» **Aim of the exercise**: Locate the line bearing "This screenshot has height=716, width=1038." in the material below, then reproduce it and each following line up to and including the line bearing "Expand the Select category dropdown".
——————
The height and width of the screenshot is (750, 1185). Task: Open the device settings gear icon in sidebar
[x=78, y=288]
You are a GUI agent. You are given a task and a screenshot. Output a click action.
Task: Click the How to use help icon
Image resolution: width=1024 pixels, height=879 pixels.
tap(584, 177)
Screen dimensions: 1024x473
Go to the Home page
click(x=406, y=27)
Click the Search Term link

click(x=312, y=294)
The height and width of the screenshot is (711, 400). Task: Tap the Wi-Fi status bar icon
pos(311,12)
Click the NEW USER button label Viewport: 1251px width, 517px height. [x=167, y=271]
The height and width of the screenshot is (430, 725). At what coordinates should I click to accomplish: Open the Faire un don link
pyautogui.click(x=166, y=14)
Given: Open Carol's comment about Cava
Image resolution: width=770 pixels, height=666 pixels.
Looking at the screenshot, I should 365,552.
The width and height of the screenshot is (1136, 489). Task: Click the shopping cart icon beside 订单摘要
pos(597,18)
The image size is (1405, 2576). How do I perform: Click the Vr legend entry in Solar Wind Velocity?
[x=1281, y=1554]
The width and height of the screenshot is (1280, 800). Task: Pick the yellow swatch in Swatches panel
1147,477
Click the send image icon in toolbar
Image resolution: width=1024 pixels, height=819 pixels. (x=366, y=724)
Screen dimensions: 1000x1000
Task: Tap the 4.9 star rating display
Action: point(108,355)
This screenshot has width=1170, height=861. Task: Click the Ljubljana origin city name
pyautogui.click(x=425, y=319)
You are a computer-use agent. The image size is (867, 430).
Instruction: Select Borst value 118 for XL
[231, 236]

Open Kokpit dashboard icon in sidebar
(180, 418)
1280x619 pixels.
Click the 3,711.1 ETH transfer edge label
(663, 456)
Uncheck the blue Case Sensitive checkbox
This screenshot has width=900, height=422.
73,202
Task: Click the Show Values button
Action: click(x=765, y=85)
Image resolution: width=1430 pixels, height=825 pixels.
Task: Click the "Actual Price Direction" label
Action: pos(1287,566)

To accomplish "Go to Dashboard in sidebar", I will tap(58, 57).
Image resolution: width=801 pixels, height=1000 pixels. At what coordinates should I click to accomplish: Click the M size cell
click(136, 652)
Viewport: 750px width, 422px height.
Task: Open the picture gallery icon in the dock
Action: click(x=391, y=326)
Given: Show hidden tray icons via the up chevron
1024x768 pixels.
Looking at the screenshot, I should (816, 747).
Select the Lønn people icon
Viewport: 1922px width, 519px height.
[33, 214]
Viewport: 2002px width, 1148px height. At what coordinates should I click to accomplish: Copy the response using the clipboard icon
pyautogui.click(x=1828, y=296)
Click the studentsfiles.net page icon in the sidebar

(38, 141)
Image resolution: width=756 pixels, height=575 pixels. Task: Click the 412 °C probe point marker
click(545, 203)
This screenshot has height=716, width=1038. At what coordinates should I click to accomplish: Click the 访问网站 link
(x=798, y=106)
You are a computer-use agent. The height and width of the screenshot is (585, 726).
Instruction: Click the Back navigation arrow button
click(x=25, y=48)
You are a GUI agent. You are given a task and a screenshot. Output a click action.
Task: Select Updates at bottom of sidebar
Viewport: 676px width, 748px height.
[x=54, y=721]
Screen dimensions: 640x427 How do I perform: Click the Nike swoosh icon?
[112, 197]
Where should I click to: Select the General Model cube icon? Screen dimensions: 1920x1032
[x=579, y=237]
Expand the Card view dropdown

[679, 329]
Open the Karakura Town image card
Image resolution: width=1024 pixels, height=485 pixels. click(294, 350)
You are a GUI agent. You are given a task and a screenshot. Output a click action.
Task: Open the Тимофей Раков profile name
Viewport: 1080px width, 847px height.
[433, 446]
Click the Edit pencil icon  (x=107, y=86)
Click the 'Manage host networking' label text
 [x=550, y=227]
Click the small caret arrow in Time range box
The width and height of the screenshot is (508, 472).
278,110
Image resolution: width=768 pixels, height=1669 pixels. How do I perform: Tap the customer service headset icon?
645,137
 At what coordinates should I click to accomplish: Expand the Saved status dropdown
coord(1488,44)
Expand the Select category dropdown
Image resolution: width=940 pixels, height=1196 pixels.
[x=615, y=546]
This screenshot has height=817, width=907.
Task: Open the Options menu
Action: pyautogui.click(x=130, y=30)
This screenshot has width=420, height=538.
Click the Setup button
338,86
——————
» **Task solution**:
This screenshot has height=716, width=1038. At what coordinates should I click to accomplish: Click the 访问网站 link
(x=798, y=106)
You are a computer-use agent. The height and width of the screenshot is (585, 726).
Instruction: Click the Back navigation arrow button
click(x=25, y=48)
You are a GUI agent. You are given a task and a screenshot. Output a click action.
Task: Select Updates at bottom of sidebar
Viewport: 676px width, 748px height.
[x=54, y=721]
Screen dimensions: 640x427 How do I perform: Click the Nike swoosh icon?
[112, 197]
Where should I click to: Select the General Model cube icon? Screen dimensions: 1920x1032
[x=579, y=237]
Expand the Card view dropdown

[679, 329]
Open the Karakura Town image card
Image resolution: width=1024 pixels, height=485 pixels. click(294, 350)
You are a GUI agent. You are given a task and a screenshot. Output a click action.
Task: Open the Тимофей Раков profile name
Viewport: 1080px width, 847px height.
[433, 446]
Click the Edit pencil icon  (x=107, y=86)
Click the 'Manage host networking' label text
 [x=550, y=227]
Click the small caret arrow in Time range box
The width and height of the screenshot is (508, 472).
278,110
Image resolution: width=768 pixels, height=1669 pixels. How do I perform: Tap the customer service headset icon?
645,137
 At what coordinates should I click to accomplish: Expand the Saved status dropdown
coord(1488,44)
Expand the Select category dropdown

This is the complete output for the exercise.